YVS1997
YVS1997

Reputation: 680

How to deploy kafka sink connection with multiple topics and table destination

From my previous question, I have decided to more consent about consumer deployment for database real-time synchronization with Kafka distributed. Same case; I have more than hundreds of tables that I want to pull from PostgreSQL to SQL Server. From PostgreSQL to Kafka I used Debezium connectors with wal2json plugins. And from Kafka to SQL Server I use JDBC Connectors. I have three identical setting brokers (different address):

broker.id=0
broker.rack=1
port=9093
listeners=PLAINTEXT://0.0.0.0:9093
advertised.listeners=PLAINTEXT://localhost:9093
log.dir=/home/admin/kafka/tmp/kafka_log1
offsets.topic.num.partition=1
offsets.topic.replication.factor=3
min.isnyc.replicas=2
default.replication.factor=3
zookeeper.connect=localhost:2181,localhost:2182,localhost:2183
zookeeper.connection.timeout.ms=7200000
delete.topic.enable=true
message.max.bytes=50497182 
replica.fetch.max.bytes=50497182
group.max.session.timeout.ms=7200000

I have try some possible solution like this:

  1. Set topics to use 1 partition and 3 replicas. Since my table has _ in its name, I get warn about it.
kafka-topics.sh -create --bootstrap-server localhost:9093,localhost:9094,localhost:9095  --replication-factor 3 --partitions 1 --topic $topic_name --config retention.ms=5400000
  1. I separate debezium and jdbc connectors with different workers.

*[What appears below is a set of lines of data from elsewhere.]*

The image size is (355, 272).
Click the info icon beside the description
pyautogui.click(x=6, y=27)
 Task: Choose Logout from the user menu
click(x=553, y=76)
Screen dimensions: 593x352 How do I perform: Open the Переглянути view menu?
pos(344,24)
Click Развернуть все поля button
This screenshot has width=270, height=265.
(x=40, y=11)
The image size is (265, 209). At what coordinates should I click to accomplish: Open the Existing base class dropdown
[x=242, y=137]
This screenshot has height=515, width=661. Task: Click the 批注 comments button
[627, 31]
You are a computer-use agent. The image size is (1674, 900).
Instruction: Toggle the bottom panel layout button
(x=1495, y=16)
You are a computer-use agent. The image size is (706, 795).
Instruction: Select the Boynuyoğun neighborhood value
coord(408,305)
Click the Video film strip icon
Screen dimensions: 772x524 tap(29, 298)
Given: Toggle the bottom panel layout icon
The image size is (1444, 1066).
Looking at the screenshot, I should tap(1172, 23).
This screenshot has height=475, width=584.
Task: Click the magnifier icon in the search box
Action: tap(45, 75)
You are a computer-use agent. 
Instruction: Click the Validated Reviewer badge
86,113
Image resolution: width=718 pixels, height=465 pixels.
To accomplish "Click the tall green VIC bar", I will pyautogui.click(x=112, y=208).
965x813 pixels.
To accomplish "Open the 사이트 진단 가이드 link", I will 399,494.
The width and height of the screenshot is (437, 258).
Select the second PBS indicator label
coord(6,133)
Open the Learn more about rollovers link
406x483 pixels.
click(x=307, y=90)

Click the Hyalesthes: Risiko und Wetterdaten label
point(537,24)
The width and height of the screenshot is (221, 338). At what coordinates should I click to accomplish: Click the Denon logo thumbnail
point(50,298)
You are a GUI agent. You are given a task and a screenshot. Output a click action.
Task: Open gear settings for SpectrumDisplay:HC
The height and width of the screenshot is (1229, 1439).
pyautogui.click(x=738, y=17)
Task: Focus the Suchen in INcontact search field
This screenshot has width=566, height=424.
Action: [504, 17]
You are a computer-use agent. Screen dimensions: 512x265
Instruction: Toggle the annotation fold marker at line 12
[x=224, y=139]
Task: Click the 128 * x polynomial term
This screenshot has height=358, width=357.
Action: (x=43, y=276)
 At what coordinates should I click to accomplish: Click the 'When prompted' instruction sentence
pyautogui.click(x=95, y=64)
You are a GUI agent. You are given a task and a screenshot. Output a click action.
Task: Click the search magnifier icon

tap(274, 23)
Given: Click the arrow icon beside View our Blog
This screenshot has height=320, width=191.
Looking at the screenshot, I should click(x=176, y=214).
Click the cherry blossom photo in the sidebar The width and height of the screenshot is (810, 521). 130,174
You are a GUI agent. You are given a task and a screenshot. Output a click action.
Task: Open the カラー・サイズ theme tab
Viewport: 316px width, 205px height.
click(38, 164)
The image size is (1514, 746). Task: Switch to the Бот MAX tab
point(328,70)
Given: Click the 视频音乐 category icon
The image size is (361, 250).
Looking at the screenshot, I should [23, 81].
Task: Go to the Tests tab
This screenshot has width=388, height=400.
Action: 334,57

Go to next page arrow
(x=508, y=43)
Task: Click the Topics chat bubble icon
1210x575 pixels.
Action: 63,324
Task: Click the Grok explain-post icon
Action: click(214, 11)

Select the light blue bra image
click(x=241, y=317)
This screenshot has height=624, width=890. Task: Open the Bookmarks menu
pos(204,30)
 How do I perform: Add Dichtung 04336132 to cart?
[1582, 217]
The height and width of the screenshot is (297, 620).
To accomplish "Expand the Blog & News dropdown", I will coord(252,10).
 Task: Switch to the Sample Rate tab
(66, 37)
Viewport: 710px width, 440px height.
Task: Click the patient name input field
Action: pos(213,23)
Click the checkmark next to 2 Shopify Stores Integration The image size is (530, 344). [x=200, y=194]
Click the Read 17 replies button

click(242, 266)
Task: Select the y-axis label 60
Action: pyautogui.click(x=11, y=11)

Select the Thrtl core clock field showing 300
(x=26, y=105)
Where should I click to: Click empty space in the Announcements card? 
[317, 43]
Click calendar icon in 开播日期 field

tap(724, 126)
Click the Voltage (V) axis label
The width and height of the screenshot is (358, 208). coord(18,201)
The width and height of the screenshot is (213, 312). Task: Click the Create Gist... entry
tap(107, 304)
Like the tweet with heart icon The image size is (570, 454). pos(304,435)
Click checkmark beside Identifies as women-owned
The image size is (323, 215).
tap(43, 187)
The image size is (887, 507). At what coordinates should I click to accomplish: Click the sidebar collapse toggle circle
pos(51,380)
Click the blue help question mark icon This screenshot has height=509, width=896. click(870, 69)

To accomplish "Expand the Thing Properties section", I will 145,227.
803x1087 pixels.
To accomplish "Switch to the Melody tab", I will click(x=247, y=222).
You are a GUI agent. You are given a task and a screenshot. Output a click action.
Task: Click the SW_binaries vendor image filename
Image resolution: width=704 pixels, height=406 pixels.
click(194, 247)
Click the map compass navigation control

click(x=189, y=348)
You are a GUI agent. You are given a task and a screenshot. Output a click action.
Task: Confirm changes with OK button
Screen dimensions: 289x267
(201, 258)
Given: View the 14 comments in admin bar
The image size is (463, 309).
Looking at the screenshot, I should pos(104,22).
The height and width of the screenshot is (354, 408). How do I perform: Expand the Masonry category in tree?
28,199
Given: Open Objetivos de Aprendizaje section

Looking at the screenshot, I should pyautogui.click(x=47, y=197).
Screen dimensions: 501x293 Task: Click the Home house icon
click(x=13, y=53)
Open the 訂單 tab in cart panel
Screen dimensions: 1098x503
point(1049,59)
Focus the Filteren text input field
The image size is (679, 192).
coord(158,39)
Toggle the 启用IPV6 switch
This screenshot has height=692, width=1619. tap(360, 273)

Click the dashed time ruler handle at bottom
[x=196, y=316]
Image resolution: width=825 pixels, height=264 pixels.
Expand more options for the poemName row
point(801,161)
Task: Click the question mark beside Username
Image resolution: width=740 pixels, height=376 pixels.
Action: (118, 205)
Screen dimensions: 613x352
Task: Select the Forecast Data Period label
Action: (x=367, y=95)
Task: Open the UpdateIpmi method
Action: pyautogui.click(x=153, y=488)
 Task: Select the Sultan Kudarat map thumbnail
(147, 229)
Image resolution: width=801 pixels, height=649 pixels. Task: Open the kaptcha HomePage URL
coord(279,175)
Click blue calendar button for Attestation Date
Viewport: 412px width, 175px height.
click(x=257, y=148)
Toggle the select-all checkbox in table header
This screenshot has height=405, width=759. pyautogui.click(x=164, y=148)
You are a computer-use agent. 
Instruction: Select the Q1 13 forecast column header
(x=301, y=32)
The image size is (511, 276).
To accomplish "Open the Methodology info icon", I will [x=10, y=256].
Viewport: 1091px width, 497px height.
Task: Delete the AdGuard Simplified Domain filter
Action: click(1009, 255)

I have two workers with same configuration (except for the host port, 8085 for debezium and 8084 for sink) like this:
bootstrap.servers=localhost:9093,localhost:9094,localhost:9095
group.id=debezium-cluster
key.converter.schemas.enable=true
value.converter.schemas.enable=true
key.converter=org.apache.kafka.connect.json.JsonConverter
value.converter=org.apache.kafka.connect.json.JsonConverter
offset.storage.topic=connect-offsets-debezium
offset.storage.replication.factor=3
config.storage.topic=connect-configs-debezium
status.storage.topic=connect-status-debezium
producer.buffer.memory=29999999
producer.max.buffered.records=19999999
producer.max.request.size=51497182 
producer.retries=100
producer.max.in.flight.requests.per.connection=1
producer.request.timeout.ms=20000
producer.enable.idempotence=true
producer.retry.backoff.ms=500
producer.send.buffer.bytes=50497182
producer.receive.buffer.bytes=50497182
producer.ack=1
offset.flush.timeout.ms=300000
producer.buffer.memory=51497182
consumer.enable.auto.commit=true
consumer.retries=100
consumer.auto.commit.interval.ms=100000
consumer.max.partition.fetch.bytes=50497182
consumer.max.poll.records=10000
consumer.request.timeout.ms=20000
consumer.retry.backoff.ms=50000
consumer.session.timeout.ms=50000
consumer.auto.offset.reset=latest
consumer.isolation.level=read_committed
consumer.max.poll.interval.ms=5400000
fetch_max_bytes=50497182
rest.port=8085
plugin.path=/home/admin/kafka/connectors
  1. Loop sink connectors one by one without:
#!/bin/bash
CSV_LIST="/home/admin/kafka/main/config/tables/table_lists.csv"
DATA=${CSV_LIST}

while IFS=',' read table pk mode; do
topic_name=${table} 
curl -X POST http://localhost:8084/connectors -H 'Content-Type:application/json' -d '{"name" :"sqlservercon_'$topic_name'",
    "config":{"connector.class":"io.confluent.connect.jdbc.JdbcSinkConnector",
            "topics":"'$table'",
            "connection.url":"jdbc:sqlserver://-:1433",
            "connection.user":"-",
            "connection.password":"-",
            "transforms":"unwrap",
            "transforms.unwrap.type":"io.debezium.transforms.ExtractNewRecordState",
            "transforms.unwrap.drop.tombstones":"false",
            "auto.create":"true",
            "insert.mode":"'$mode'",
            "pk.fields":" '$pk'",
            "pk.mode":"record_value",
            "destination.table.format":"db.dbo.'$table'"
}}' | jq
done < ${DATA}

Here how I deploy it:

  1. Start zookeeper and kafka server
  2. Create the topics
  3. Start kafka workers for Debezium source
  4. Add debezium connectors (since 1 db need only one connectors)
  5. Start kafka workers for sink
  6. Add jdbc connectors by loop

Unfortunately, it still doesn't satisfied me to moved all data to new SQL Server Database, due several deadlock case and consumer unawareness. I want to know if there's good suggestion for optimal consumer deployment. Is I need to add one workers for each connectors or do some like switching between each topics.

Upvotes: 3

Views: 3136

Answers (1)

YVS1997
YVS1997

Reputation: 680

I have check that i think due Kafka connect jdbc use batch.record to organized number of record that should sent to SQL server, it seems problem when i use upsert with large size of record. I assume i must to reduce batch to 1, both in source and sink. This still preliminary answer. And also, if someone know how to show the SQL query used to insert in Kafka connect JDBC, it will helpful to me to learn mechanism about JDBC behavior and how to tackle the deadlock.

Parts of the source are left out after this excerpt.